Leading Asian agribusiness Wilmar International (Wilmar) has announced record net profits of US$1.165bn for the first half of this year following improved performance in all key business units.
Revenue for the Singapore-based company in the first half of this year increased by 22% to US$36.13bn from US$29.53bn in the same period last year in line with higher commodity prices, the company said on 4 August.
The company’s performance was supported by improved sales in the Food Products and Feed and Industrial Product segment – particularly in oilseeds and grains – in the period, helped by the recovery of crushing margins and increased crushing volumes of soyabeans.
However, total sales volume for the segment had decreased by 5% to 24.8M tonnes compared to 26.2M tonnes in the same period last year, Wilmar said, mainly due to lower sales volume of tropical oils and sugar during the period.
“Results of the tropical oils business…was satisfactory, given the challenging operating conditions amidst frequent changes in palm oil related government policies during the period,” the company said.

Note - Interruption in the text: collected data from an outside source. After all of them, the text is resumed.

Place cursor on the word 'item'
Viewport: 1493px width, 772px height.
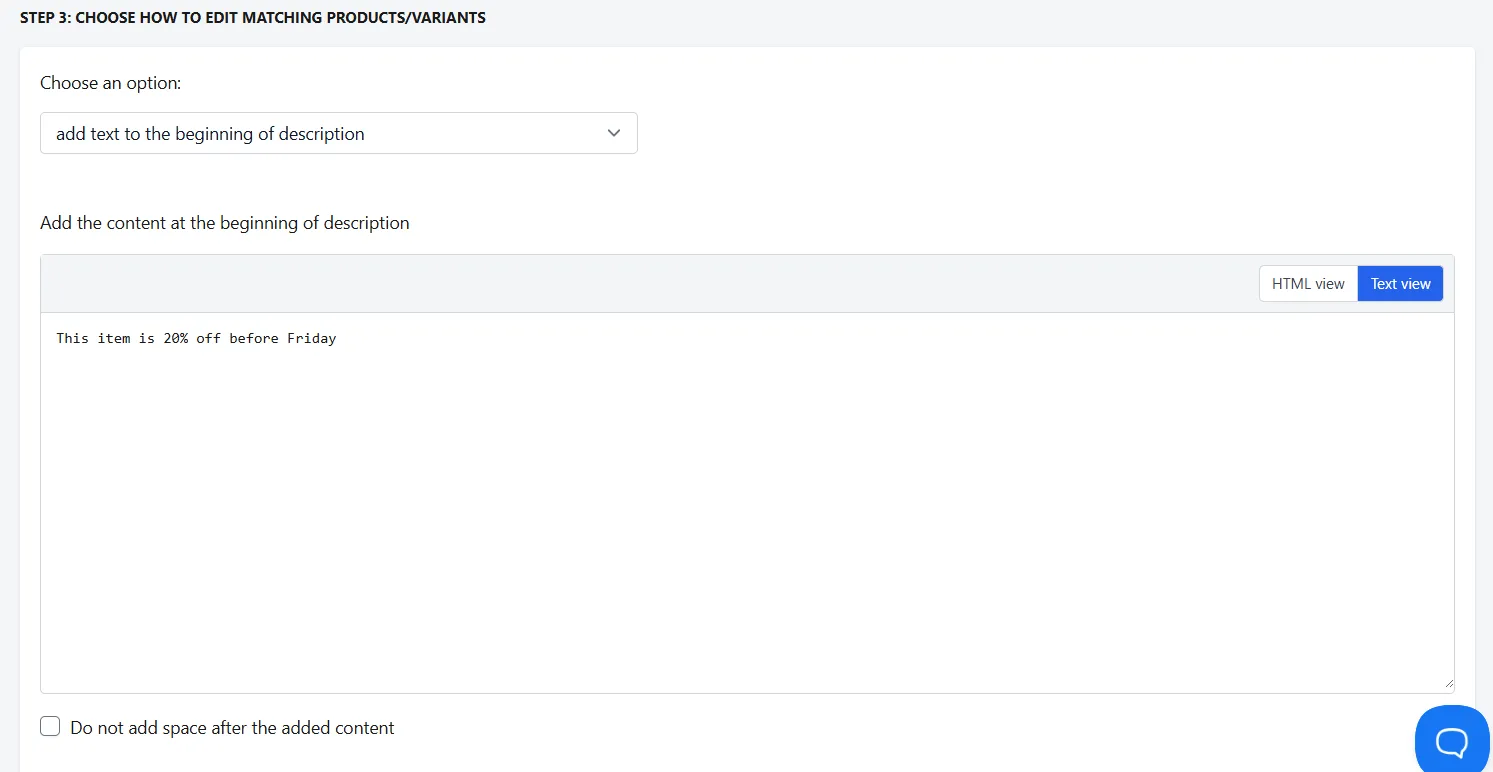[114, 338]
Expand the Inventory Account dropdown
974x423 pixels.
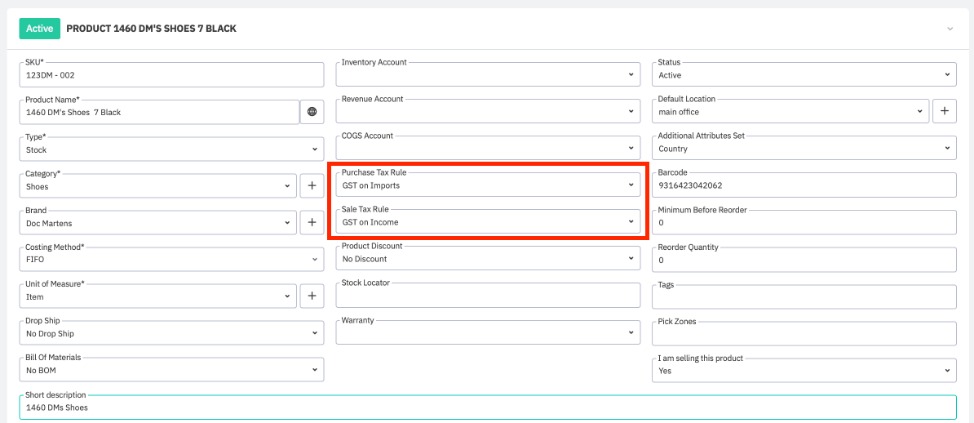(x=487, y=75)
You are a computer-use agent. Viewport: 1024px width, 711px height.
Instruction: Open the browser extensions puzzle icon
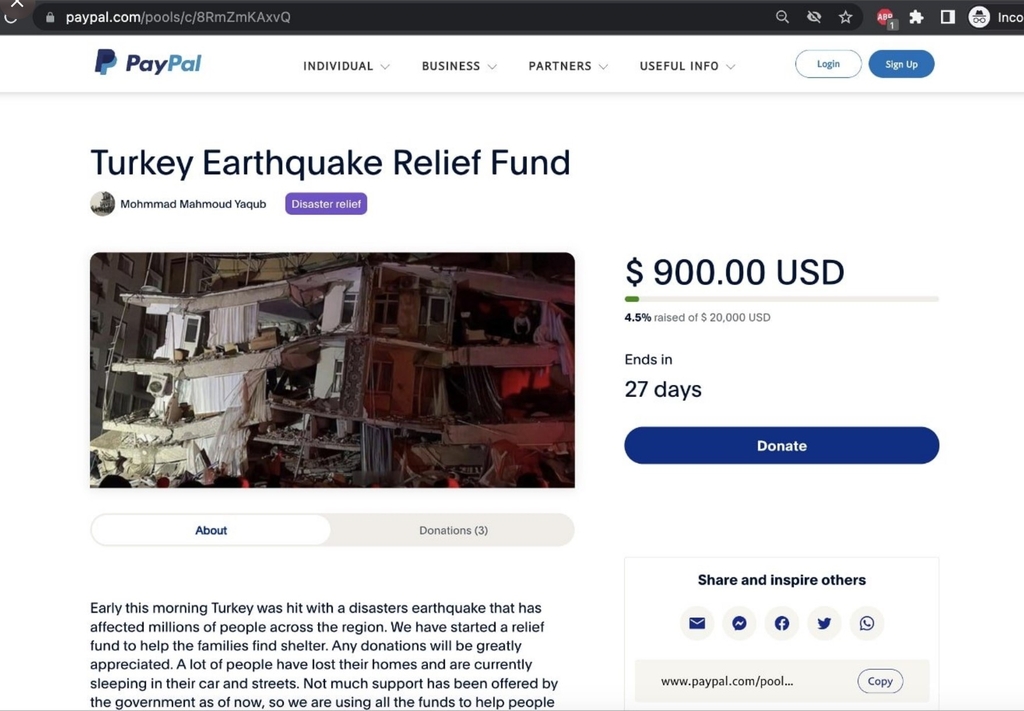tap(916, 17)
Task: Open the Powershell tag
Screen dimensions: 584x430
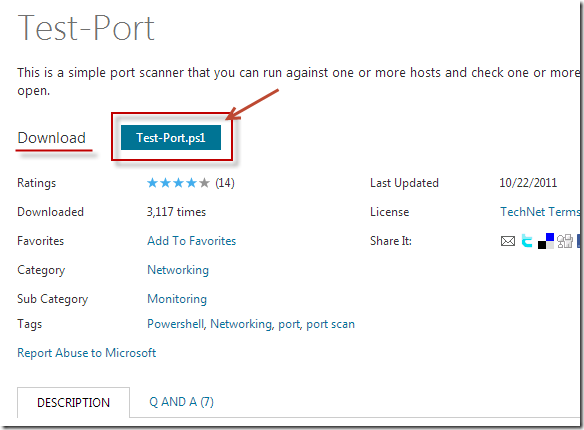Action: click(x=176, y=324)
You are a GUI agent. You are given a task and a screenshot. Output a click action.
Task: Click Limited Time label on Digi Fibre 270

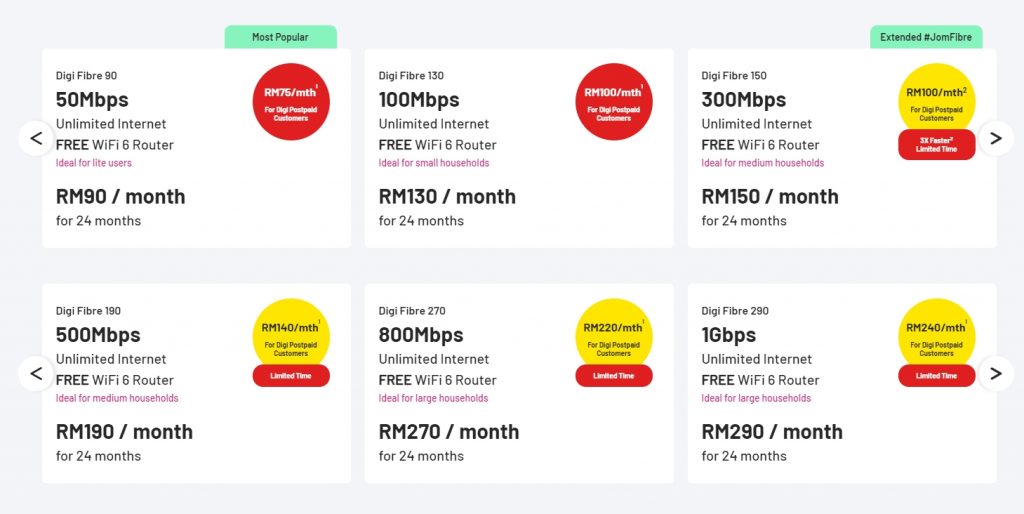coord(614,376)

Sales in the company’s Food Products segment had also grown by 4% to 13.8M tonnes, with increased demand for consumer products, particularly in China due to the resurgence of COVID-19 and renewed lockdowns during the period, Wilmar said.
Looking ahead, the company said it was optimistic that its performance for the rest of the year would be “satisfactory”.
“The recent corrections in commodity prices will hopefully restore some of the demand destroyed by high prices and improve margins in the downstream business. At the same time, whilst palm oil prices have fallen from their peak in the second quarter of this year, they remain higher than the pre-COVID period, thus mitigating the effects on oil palm plantation performance,” Wilmar chairman and CEO Kuok Khoon Hong said.